From: Stefan Monnier
Subject: Re: Byte-compilation warning in eldoc.el
Date: Fri, 10 Jul 2020 17:29:10 -0400
User-agent: Gnus/5.13 (Gnus v5.13) Emacs/28.0.50 (gnu/linux)

>>> Thanks, fixed.  But curiously it doesn't.  You can call it (and I always
>>> do call it) with one argument, as one does in CL.
>> Technically, you can call it with one argument.
>> But in 99% of the cases it's a really bad idea.
> What's the difference to `intern'? or `intern-soft'?

Interning a new symbol doesn't affect existing ones, and interning an
old symbol doesn't do anything, so those two are perfectly harmless.
`unintern` on the other hand can render your Emacs session inoperable.

>>> By the way, the only reason I had to do this (I rarely use this outside
>>> interactive contexts)
>> Exactly: it might make sense occasionally while debugging, but is
>> usually an error in code.
> Not arguing but, like Drew, I wonder why.  FWIW in Common Lisp, intern,
> unintern, find-symbol, etc all assume the "current package" as the thing
> to operate on.

Same here.  `unintern` on the global obarray is really dangerous and
very rarely needed.  Most cases I've found were misuses better served
by something different (e.g. `makunbound`).

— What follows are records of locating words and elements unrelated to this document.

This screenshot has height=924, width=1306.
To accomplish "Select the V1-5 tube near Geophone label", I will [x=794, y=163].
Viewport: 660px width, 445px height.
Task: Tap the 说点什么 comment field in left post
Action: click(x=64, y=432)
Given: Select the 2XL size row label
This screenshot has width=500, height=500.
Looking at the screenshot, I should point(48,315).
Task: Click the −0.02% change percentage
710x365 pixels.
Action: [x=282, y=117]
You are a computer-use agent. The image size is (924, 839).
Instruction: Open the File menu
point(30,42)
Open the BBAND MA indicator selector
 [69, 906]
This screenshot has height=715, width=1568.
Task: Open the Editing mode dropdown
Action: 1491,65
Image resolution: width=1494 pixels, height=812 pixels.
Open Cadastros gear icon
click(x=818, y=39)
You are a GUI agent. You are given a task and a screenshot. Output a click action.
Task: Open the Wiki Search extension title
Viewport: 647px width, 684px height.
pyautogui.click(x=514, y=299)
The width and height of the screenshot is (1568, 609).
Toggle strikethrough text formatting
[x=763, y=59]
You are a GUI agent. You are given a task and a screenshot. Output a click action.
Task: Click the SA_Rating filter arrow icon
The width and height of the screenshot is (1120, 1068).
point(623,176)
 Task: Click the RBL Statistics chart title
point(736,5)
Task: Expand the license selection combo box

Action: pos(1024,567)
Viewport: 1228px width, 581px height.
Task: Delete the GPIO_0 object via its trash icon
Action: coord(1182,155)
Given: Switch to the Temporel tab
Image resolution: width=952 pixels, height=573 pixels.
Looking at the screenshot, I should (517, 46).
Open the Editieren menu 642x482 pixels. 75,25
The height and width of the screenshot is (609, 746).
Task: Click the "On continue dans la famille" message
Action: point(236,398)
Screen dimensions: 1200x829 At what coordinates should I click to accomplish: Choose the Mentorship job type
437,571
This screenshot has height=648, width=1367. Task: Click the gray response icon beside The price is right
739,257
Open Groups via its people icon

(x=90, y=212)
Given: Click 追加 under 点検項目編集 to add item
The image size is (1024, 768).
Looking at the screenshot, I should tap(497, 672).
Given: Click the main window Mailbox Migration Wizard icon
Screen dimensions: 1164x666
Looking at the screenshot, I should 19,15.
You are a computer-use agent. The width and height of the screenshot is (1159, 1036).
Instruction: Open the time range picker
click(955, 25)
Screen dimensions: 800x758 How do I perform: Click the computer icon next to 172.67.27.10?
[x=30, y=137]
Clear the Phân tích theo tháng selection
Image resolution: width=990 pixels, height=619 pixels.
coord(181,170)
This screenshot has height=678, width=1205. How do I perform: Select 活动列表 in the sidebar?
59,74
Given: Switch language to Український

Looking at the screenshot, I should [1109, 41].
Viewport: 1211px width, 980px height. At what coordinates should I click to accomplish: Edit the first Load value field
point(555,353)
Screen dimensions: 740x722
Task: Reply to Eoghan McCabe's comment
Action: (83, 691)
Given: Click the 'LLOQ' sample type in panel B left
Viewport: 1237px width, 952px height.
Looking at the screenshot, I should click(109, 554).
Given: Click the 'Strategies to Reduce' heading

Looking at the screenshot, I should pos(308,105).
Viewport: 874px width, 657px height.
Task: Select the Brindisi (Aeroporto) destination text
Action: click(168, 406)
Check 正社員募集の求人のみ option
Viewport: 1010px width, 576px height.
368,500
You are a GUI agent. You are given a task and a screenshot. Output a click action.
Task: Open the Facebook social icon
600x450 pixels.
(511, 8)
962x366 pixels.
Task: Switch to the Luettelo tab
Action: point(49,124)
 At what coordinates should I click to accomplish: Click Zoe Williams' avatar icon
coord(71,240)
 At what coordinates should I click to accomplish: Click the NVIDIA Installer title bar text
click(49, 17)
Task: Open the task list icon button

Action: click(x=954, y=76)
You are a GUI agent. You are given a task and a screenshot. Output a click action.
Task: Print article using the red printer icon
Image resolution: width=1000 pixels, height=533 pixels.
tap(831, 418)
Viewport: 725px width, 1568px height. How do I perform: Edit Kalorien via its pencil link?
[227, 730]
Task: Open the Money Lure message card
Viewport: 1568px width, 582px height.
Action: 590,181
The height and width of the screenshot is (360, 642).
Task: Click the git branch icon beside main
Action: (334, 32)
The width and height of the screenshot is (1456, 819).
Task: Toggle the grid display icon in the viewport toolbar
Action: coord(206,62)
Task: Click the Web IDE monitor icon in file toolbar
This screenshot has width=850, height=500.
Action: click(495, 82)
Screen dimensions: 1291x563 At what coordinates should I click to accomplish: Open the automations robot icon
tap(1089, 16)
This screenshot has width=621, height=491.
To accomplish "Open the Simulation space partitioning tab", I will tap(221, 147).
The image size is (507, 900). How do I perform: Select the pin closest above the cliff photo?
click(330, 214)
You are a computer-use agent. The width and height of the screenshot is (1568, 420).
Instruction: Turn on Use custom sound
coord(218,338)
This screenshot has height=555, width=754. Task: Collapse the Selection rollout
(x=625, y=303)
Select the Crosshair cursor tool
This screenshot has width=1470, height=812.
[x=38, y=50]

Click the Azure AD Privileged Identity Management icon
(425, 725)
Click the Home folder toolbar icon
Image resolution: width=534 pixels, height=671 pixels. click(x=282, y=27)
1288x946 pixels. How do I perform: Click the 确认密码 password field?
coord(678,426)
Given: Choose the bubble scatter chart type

> 1. when you `package-install` the new eldoc 1.2.0 package in Emacs 26.3
>    for the first time, it just compiles it, it doesn't load it.  We had
>    witnessed this with Flymake too, remember?

`package-install` is not supposed to "load" the package (it installs
it, activates it, and compiles it).  But yes, it is also supposed to
*reload* already loaded files (right before compiling), so it looks like
there might be a bug somewhere.

You might want to trace through `package--load-files-for-activation` to
see why eldoc.el is not reloaded even though it should be in
`load-history`.

> 2. When you shut down that Emacs session, start it again, run
>    package-initialize, you _still_ don't have the new eldoc.el file
>    (1.2.0) loaded.  This is only for eldoc.el, flymake.el works
>    correctly in this use case.

Yes, this is because it's preloaded in Emacs, so when package.el comes
to activate the package, the autoloads in `eldoc-autoloads.el` won't have any
effect because all its functions are already defined (since `eldoc.el`
is already loaded).

This is not a really bug in package.el but arguably a missing feature,
indeed.  When `package-activate-all` is called, it should probably
reload all packages that were already loaded before (when the version
already loaded is different from the one that's just been activated).